Speaker 4 Thank you. It's wonderful to be with you, John.
Speaker 8 Well, John, it's an absolute honor to have you today.
Speaker 8 And I want this conversation to be one that truly serves both you and my audience, one that goes beyond mindfulness as a practice and instead really explores it as a radical act of sanity, love, and presence in today's world.
Speaker 8 So I'm so glad that we're sharing this space today.
Speaker 4 Wonderful. I love that.
Speaker 4 And I think you zeroed in on exactly what I think is most important to investigate and bring more into the world at this juncture in time.

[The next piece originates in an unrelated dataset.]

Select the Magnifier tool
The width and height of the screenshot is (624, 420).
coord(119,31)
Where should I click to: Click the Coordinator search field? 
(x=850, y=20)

Speaker 8 And I'm going to get more into that. But for those listeners of mine who might not be familiar with your work i want to create a starting point so there was a moment when you were at mit
Speaker 8 that things started to change for how you were thinking and i've heard you describe it before but you were walking down the hall at mit when you happened to see a lecture poster featuring a zen teacher And I was hoping you might be able to take the story from there because my understanding is you said it blew the top off of your head.
Speaker 4 Yeah.
Speaker 4
Well, thanks for starting there. Interesting place to start because it's like a long time ago.
This is now, we're talking 1965 and the Vietnam War was just heating up.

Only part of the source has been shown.